* [EXERCISE]:
Count how many lines of the data below contain the word "Given". Reply with the number only.

* [Stored items]:
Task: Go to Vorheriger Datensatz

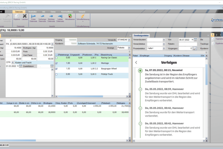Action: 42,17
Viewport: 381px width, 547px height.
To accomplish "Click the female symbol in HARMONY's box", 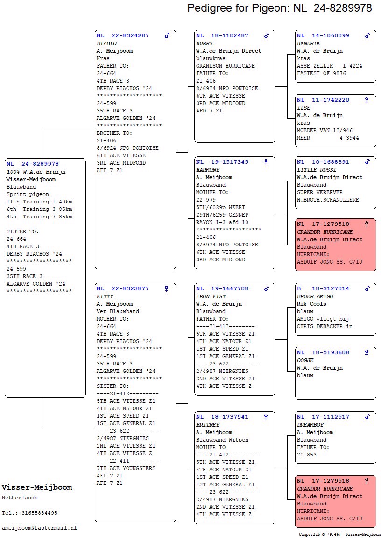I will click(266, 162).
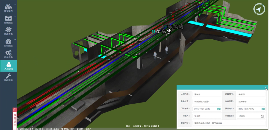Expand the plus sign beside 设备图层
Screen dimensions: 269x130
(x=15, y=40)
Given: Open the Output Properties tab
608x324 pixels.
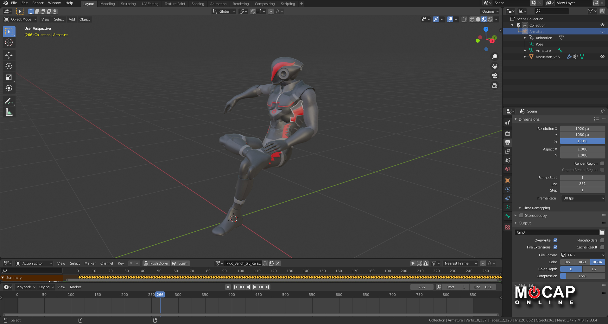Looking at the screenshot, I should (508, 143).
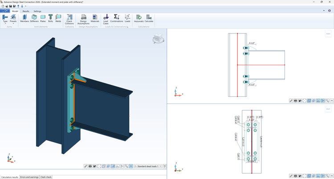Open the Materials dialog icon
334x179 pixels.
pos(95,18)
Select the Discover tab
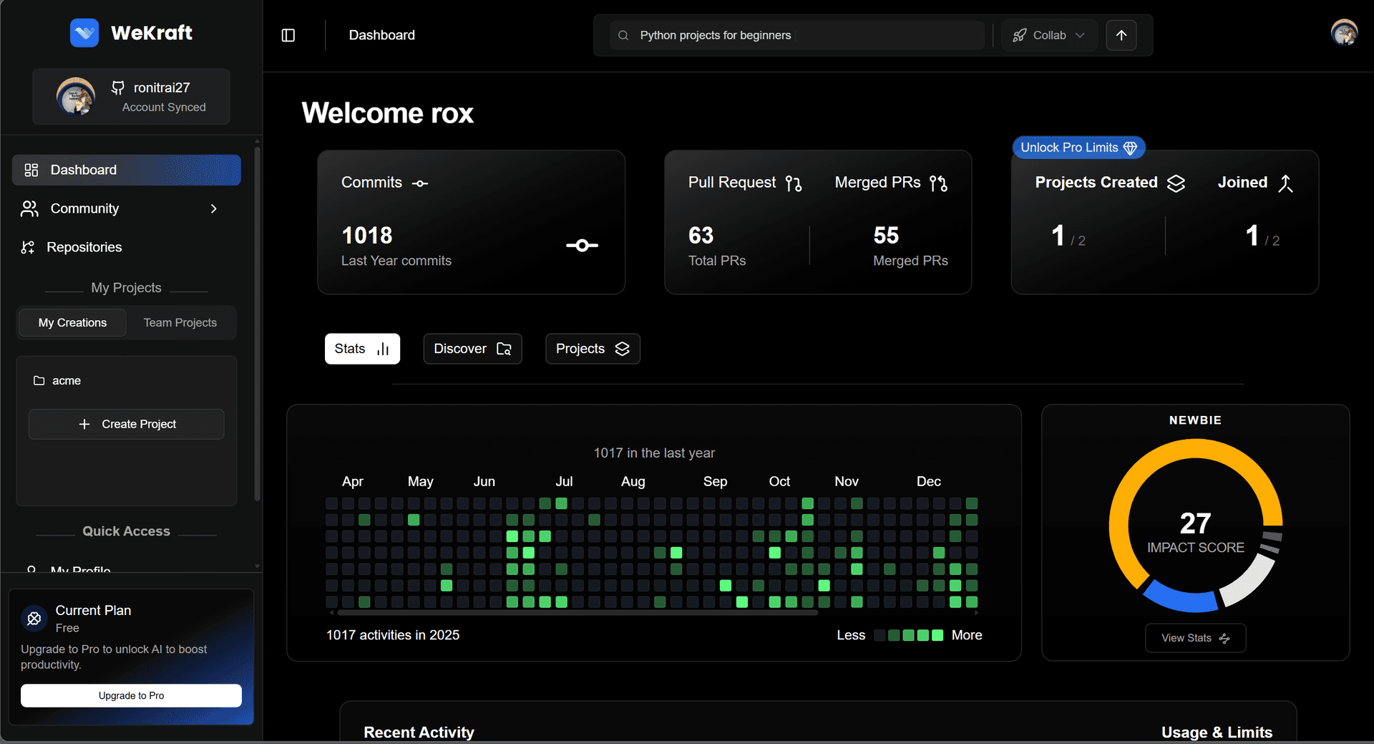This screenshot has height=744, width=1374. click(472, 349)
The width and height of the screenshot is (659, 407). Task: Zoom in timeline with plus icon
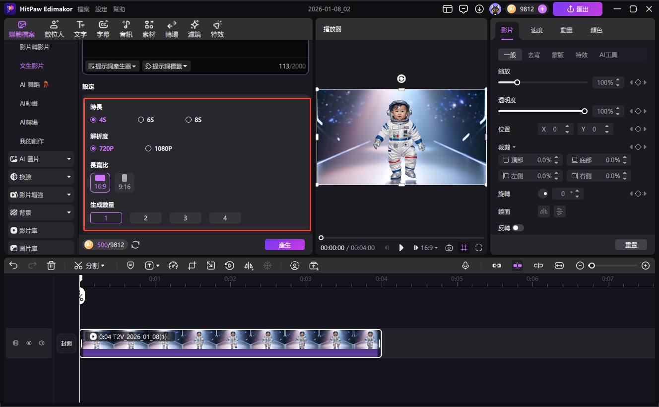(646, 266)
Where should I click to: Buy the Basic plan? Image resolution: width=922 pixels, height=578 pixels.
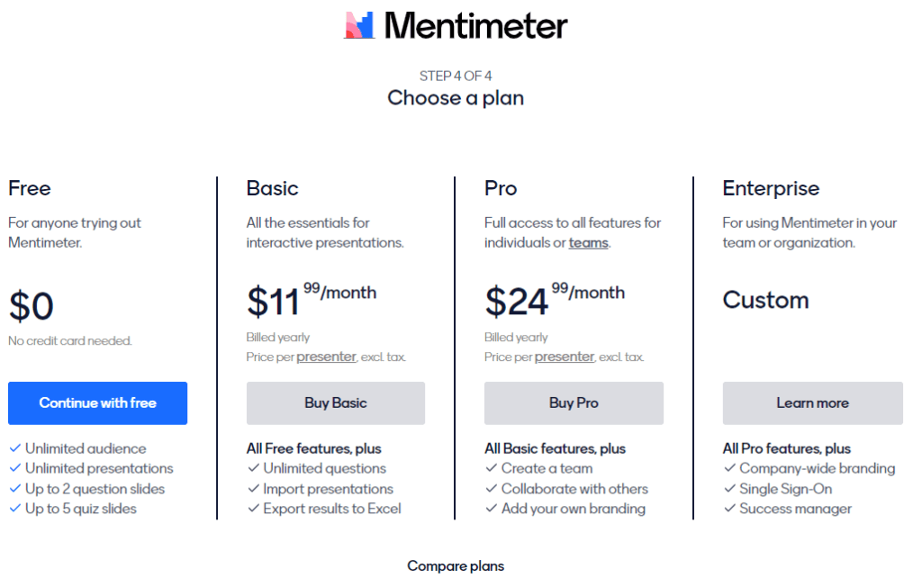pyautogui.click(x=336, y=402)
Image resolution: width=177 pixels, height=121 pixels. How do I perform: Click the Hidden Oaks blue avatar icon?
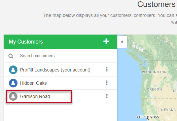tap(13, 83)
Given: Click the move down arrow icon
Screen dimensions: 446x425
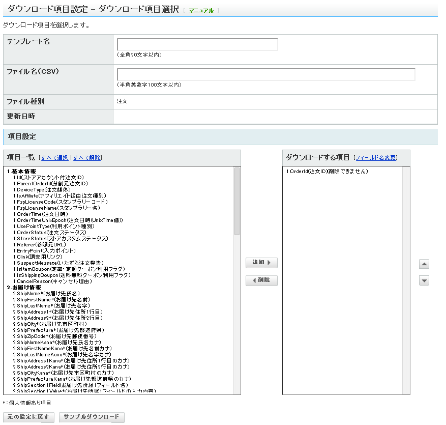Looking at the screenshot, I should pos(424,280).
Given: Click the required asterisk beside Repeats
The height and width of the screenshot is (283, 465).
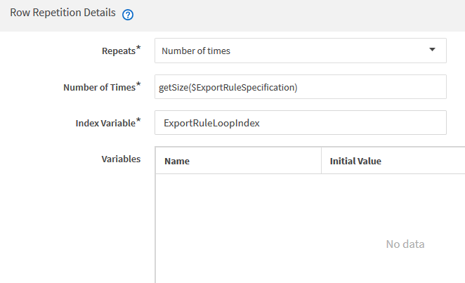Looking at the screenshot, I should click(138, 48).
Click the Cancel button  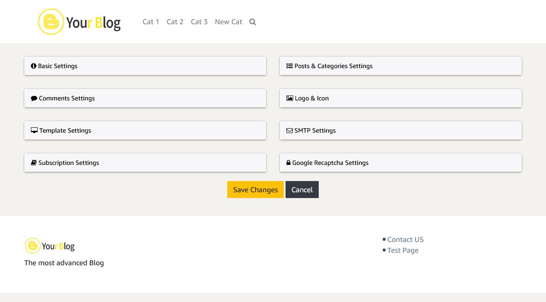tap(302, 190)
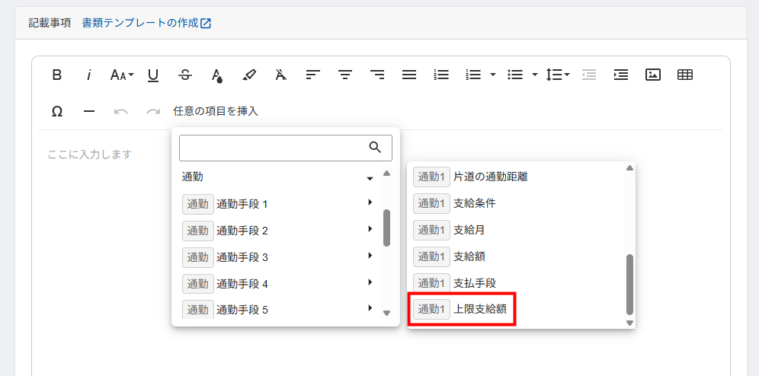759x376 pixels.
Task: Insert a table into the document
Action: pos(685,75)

* [SOLUTION]:
3